By Bola Bolawole
Last week Thursday, thugs reportedly beat up the Osun State Commissioner for Regional Integration, Mr. Bola Ilori in Akure, Ondo State. Ilori was in the Ondo State capital to represent his state at an All Progressives Congress (APC) regional meeting on restructuring. Why would anyone want to beat the Osun State commissioner, seeing that both Osun and Ondo are APC-ruled states? The answer is in the politics of last year’s gubernatorial election in Ondo State, in which the Osun State governor, Ogbeni Rauf Aregbesola, was said to have supported Olusola Oke, who defected from APC to contest the governorship election. Ilori was the Director-General of the Oke campaign organisation. According to grapevine sources, Aregbe, as the Osun governor is popularly called, was fighting the proxy war of APC’s National Leader, Asiwaju Bola Ahmed Tinubu, with Arakunrin (Mr.) Rotimi Akeredolu, aka Aketi, governor of Ondo State.

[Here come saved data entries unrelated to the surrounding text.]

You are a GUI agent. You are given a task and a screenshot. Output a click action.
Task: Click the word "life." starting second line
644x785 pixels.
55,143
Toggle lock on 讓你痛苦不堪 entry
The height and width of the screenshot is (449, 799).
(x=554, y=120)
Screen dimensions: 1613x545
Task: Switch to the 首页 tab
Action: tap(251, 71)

Asiwaju reportedly did not support Akeredolu in the last election; his support, instead, was for another aspirant. Asiwaju was loud in his condemnation that the APC primary election was rigged in favour of Akeredolu by the APC national secretariat and, as some did say, with the directive of the Presidency. The Ondo guber polls, thus, was bitterly contested. Reports said Oke was encouraged to ditch APC and fly another party’s flag in that election, which he lost to Akeredolu. During the campaign, Akeredolu fired broadsides at Asiwaju, boasting that he would win handsomely without his support – and he did. Afterwards, he behaved like a bad and intemperate winner when he congratulated every APC leader but snubbed Asiwaju. This background information leaves no one in doubt that Akeredolu and his people on one side and Asiwaju, Aregbe, Ilori and their own people on the other were not on the best of terms.
But I should have thought that was during the elections! The elections have come and gone and Asiwaju and Akeredolu have publicly tried to paper over the cracks in their relationship. As members of the same party, it speaks volumes if they are still on the warpath close to one year after. Politicians must have very short memories! I recall that in Akeredolu’s first shot at the governorship, he was purportedly supported and bankrolled by Asiwaju. In fact, Asiwaju imposed Akeredolu on the other aspirants and split the party down the middle. One of the aspirants who broke ranks with Asiwaju at that time was Olusola Oke, who defected to another party but lost the election. My brother, Yemi Olowolabi, who is the Ondo State Commissioner for Information, must tell his cock-and-bull story of what happened at the parley where Ilori was reportedly stripped, to the Marines. Olowolabi simply spoke like a politician desirous of defending his government when he shifted the blame on the Osun delegation. Ilori was made to pay for his “sins” during the last governorship campaign, pure and simple. As cultured as Ondo is, there should have been no place for such crudity, barbarism, and politics with bitterness in this age.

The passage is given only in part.